Written exercise >> According to the paper on molecular similarity analysis, how is the topological distance TD(X,Y) defined?
------ Supplied passage
Title:

An Efficient Algorithm for Similarity Analysis of Molecules

Paul J. Durand¹, Rohit Pasari¹, Johnnie W. Baker^1*, and Chun-che Tsai^2*
¹Department of Mathematics and Computer Science
²Department of Chemistry
Kent State University
Kent, OH 44242

* To whom correspondence should be addressed

Keywords: molecular similarity analysis, maximal common substructure, labeled graph isomorphism, subgraph isomorphism algorithm, maximal common labeled subgraph, maximal clique algorithm.

Abstract This paper describes a subgraph isomorphism algorithm for matching chemical graphs. It has been implemented in a computational chemistry program called TOPSIM (TOPological SIMilarity). Given a pair of molecules X and Y, TOPSIM finds a maximal common substructure (MaCS), a substructure with the greatest number of atoms and bonds (NAB) common to both molecules. A MaCS may consist of structural fragments and isolated atoms. This MaCS concept provides a basis for measures of pairwise molecular similarity and dissimilarity. The similarity of molecules X and Y is measured by the molecular similarity index, MSI(X,Y), and is defined as [|MaCS(X,Y)|/NAB(X)][|MaCS(X,Y)|/NAB(Y)], where |MaCS(X,Y)| is the number of atoms and bonds in the MaCS of X and Y, NAB(X) is the number of atoms and bonds in molecule X, and NAB(Y) is the number of atoms and bonds in molecule Y. The dissimilarity of molecules X and Y is measured by the topological distance, TD(X,Y), which is defined as NAB(X) + NAB(Y) – 2|MaCS(X,Y)|. To determine a MaCS of molecules X and Y, their structures are represented by labeled graphs X and Y respectively, in which vertices denote atoms, edges denote bonds, and the vertex and edge labels indicate atom and bond types. TOPSIM compares X and Y and identifies their maximal common subgraph (MCSG), based on identifying a maximal clique in a compatibility graph and adding in their common isolated atoms. The MCSG thus formed represents a MaCS of X and Y. TOPSIM then computes MSI(X,Y) and TD(X,Y) based on the NAB of the MaCS.

1 Introduction

A subgraph isomorphism algorithm for matching chemical graphs is described in this paper. It forms the basis of the computational chemistry program called TOPSIM (TOPological SIMilarity) [1,2]. Given a pair of molecules X and Y, TOPSIM computes the number of atoms and bonds (NAB) in their maximal common substructure (MaCS) with the greatest NAB value. To determine a MaCS of molecules X and Y, their structures are represented by labeled graphs X and Y respectively, in which vertices denote atoms, edges denote bonds, and the vertex and edge labels indicate atom and bond types. TOPSIM compares X and Y and identifies a maximal common subgraph (MCSG) of X and Y, a graph with the greatest number of vertices and edges that is a subgraph common to both X and Y. The MCSG is found by first identifying a MCES, a subgraph common to both X and Y which has the largest number of edges but no isolated vertices. A MCES can consist of multiple fragments. A fragment is a connected component in a graph. TOPSIM finds a MCES by constructing a compatibility graph C for X and Y. A maximal clique in C represents a MCES of X and Y. Next, the common isolated vertices (CIV) are found and the combination of a MCES and CIV forms a MCSG. The MCSG thus formed represents a MaCS of X and Y. A MaCS may consist of structural fragments and isolated atoms. This MaCS concept provides a basis for measures of pairwise molecular similarity and dissimilarity. The similarity of molecules X and Y is measured by the molecular similarity index, MSI(X,Y), and is defined as [|MaCS(X,Y)|/NAB(X)][|MaCS(X,Y)|/NAB(Y)], where |MaCS(X,Y)| is the number of atoms and bonds in the MaCS of X and Y, NAB(X) is the number of atoms and bonds in molecule X, and NAB(Y) is the number of atoms and bonds in molecule Y. The dissimilarity of molecules X and Y is measured by the topological distance, TD(X,Y), which is defined as NAB(X) + NAB(Y) – 2|MaCS(X,Y)|. An example to illustrate the molecular descriptors, NAB, MaCS, MSI, and TD, is given in Figure 1. In this example, there are four possible maximum common substructures for the molecules X and Y.
------------
------ Entries shown
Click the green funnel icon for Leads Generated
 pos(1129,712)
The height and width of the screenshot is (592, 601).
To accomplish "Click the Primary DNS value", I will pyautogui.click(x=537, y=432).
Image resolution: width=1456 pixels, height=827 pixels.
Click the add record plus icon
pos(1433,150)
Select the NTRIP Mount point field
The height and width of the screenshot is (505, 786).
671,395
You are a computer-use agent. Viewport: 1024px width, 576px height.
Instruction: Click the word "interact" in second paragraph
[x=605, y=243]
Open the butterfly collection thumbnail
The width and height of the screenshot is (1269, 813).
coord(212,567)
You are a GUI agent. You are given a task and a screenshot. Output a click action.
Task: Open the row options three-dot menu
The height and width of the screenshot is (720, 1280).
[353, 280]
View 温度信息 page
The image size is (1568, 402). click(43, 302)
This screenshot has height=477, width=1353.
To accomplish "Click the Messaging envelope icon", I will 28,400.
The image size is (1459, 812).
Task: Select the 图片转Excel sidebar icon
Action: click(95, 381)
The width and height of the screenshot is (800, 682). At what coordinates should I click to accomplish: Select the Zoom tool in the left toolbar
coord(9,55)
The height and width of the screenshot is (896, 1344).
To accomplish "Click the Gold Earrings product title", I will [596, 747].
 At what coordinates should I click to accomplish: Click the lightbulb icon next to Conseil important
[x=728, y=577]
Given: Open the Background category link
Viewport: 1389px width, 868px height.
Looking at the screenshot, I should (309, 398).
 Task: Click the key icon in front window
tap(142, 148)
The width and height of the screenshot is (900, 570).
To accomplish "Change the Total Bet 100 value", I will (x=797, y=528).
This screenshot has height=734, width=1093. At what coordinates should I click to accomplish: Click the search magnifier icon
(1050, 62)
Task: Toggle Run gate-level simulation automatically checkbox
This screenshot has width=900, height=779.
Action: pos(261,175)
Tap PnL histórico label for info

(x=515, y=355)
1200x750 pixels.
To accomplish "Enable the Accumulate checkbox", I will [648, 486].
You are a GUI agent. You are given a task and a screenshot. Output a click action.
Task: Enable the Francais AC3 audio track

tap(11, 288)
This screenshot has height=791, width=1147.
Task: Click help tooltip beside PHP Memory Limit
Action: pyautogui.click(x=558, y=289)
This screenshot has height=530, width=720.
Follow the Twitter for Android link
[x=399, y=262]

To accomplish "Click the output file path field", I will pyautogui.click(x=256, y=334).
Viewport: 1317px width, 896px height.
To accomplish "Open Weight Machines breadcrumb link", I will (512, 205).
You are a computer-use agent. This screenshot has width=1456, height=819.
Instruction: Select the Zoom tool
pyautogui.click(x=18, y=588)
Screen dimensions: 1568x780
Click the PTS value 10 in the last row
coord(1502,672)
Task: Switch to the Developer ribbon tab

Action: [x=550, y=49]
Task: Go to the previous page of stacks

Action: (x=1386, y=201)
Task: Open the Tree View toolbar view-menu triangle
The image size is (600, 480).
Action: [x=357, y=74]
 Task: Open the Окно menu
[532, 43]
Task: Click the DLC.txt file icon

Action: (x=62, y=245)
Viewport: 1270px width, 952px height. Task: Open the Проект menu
------------
In response >> TD(X,Y) is defined as NAB(X) + NAB(Y) – 2|MaCS(X,Y)|.